DF : L’hyper présence de certains groupes sur les réseaux sociaux, ainsi que l’expertise de certains spécialistes devenus incontournables quand il s’agit de parler des ultras, laissent moins de place aux journalistes pour caricaturer le monde des tribunes où dire de la merde. Mais pour autant, les critiques envers les supporters restent en vogue dans certains médias mainstream dès que les ultras adoptent une position trop revendicative à leur goût. Par exemple quand une quarantaine de groupes s’étaient opposés à la reprise de la L1 et de L2 à huis clos après le premier confinement les principaux médias sportifs nationaux n’avaient pas manqué de crier à leur irresponsabilité.
LP : Dans la gestion des clubs, le modèle alternatif des “socios” est souvent mis en avant comme un exemple de démocratie. Est-ce que tu partages cet avis ?
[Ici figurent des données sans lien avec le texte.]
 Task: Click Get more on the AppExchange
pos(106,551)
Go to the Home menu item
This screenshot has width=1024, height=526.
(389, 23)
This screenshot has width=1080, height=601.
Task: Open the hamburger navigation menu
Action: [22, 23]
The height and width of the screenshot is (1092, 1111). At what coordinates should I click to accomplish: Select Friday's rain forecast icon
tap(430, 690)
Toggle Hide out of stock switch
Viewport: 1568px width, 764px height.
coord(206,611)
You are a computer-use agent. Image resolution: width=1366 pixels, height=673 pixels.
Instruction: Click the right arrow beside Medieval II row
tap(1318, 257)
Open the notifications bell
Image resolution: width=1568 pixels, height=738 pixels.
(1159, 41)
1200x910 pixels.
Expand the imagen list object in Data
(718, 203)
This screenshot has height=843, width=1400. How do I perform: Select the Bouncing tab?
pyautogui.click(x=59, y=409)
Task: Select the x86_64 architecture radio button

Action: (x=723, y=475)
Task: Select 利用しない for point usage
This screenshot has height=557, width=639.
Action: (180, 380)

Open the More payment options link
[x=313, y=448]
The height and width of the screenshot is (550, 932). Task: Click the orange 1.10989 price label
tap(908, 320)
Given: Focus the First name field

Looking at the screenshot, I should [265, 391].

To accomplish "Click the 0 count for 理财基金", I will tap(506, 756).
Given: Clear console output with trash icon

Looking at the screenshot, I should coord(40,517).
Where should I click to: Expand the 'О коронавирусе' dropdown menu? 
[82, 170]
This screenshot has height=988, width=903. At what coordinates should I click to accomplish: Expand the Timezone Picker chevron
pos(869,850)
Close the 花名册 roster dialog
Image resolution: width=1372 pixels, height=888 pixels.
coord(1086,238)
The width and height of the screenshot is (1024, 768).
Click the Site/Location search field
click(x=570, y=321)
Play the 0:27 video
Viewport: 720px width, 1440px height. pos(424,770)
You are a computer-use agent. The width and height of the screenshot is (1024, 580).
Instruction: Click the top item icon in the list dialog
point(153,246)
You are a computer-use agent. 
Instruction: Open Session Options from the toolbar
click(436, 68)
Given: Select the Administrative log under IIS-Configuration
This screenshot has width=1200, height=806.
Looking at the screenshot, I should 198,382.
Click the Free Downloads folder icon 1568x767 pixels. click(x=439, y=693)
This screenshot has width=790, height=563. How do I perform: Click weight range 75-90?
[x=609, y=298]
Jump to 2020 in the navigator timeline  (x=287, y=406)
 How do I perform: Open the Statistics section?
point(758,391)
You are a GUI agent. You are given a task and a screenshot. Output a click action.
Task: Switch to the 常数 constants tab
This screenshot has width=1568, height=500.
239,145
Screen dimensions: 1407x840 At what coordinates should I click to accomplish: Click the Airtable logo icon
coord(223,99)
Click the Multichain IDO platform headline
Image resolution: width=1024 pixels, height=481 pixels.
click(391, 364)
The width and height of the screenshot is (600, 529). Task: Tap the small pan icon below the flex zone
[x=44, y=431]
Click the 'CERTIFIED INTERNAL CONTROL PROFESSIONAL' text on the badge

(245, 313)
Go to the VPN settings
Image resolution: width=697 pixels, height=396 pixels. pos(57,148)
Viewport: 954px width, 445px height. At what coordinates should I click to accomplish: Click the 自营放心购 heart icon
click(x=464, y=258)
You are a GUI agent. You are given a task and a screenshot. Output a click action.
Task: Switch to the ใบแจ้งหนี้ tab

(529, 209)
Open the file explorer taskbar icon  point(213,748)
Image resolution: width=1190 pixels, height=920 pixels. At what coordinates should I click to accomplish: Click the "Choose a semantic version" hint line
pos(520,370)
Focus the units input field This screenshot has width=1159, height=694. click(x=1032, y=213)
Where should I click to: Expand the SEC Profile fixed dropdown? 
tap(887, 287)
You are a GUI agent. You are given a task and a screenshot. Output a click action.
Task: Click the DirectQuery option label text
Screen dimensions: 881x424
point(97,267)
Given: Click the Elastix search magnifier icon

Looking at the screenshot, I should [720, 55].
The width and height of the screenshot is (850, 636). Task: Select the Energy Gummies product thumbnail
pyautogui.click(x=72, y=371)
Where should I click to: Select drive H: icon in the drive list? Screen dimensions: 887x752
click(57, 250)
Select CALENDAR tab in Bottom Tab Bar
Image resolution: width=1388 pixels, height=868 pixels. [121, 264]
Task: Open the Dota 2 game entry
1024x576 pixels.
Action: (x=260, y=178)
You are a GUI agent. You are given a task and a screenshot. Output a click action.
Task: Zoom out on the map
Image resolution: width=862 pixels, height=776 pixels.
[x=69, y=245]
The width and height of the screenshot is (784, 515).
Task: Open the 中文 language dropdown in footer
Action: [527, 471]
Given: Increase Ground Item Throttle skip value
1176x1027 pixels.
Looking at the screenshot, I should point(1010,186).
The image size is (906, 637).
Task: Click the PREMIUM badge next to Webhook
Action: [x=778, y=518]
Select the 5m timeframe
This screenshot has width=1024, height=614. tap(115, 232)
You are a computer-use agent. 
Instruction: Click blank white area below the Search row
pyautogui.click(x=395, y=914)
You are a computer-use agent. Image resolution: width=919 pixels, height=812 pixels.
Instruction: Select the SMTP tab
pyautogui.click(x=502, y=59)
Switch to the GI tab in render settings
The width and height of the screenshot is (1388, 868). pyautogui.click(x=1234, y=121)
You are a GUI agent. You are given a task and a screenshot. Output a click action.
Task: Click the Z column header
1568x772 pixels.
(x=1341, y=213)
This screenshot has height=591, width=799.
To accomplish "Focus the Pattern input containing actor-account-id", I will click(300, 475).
DF : Ce modèle de gestion démocratique des clubs commence à prendre de l’ampleur en Espagne. Certains frappent même à la porte des divisions professionnelles comme la SD Logrones et l’Unionistas de Salamanca. Le fonctionnement sur le mode “un socio, une voix” est aux antipodes des clubs bâtis en entreprises privées où les prises de décisions sont confisquées par les dirigeants et les actionnaires majoritaires. Mis à part l’aspect démocratique, ça remet aussi de la transparence dans la gestion des clubs. C’est ce que réclament de nombreux supporters espagnols qui ont vu leur club disparaître au cours de ces vingt-cinq dernières années. Plusieurs clubs emblématiques de ce modèle populaire ont d’ailleurs été créés pour donner suite à la faillite du club historique de leur ville. Le fonctionnement démocratique “un socio, une voix” est alors défendu autant comme une garantie de durabilité que comme une protection contre les gestions à l’emporte-pièce reposant sur l’appât du gain, et qui finissent par couler les clubs. Même si c’est sous le pavillon d’un nouveau club, on peut aussi y voir autant un mouvement de réappropriation collective. Quand les propriétaires privés ne sont généralement que de passage à la tête des clubs, les supporters sont là toute leur vie. Ce sont les propriétaires d’usage des clubs, en quelques sortes. Alors le meilleur moyen de ne pas en être dépossédé par un capitaliste de passage, c’est peut-être effectivement d’en créer un. C’est un acte de résistance, mais ça ne règle qu’une partie du problème. A terme ça ne peut pas suffire à transformer en profondeur le football. Pour en finir avec le football moderne, il n’y a pas d’autres solutions que de s’attaquer au système économique qui le produit.
LP : On voit aujourd’hui se monter en France des petits clubs locaux, avec des formes et des ambitions très diverses, parfois inspirés de ce qui se passe à l’étranger. Y a-t-il un espace pour de telles structures, en marge des grands clubs ?
DF : C’est vrai que le football populaire reste sous-développé ici. Tout est encore à construire. Est-ce qu’il y a un espace ? En tous cas, il faut se le créer. Mais construire des clubs comme ça avec trois bouts de ficelle, sans moyens ni infrastructures, il faut reconnaître que ça demande une énergie folle. Et les instances n’ont aucun intérêt à faire de cadeaux à des clubs qui défendent un modèle alternatif, voire qui portent un discours critique. Raison de plus pour insister !
LP : Pour terminer, quels seraient les projets futurs pour Dialectik Football ?
DF : Le vrai projet c’est de pérenniser le site autour d’un collectif éditorial. Ça permettrait de diversifier les contenus et les supports. C’est la principale difficulté quand on est un média exclusivement bénévole dont l’animation repose sur l’énergie de prolos qui prennent sur leur temps libre. Mais tout ça devient un motif de fierté quand on y arrive.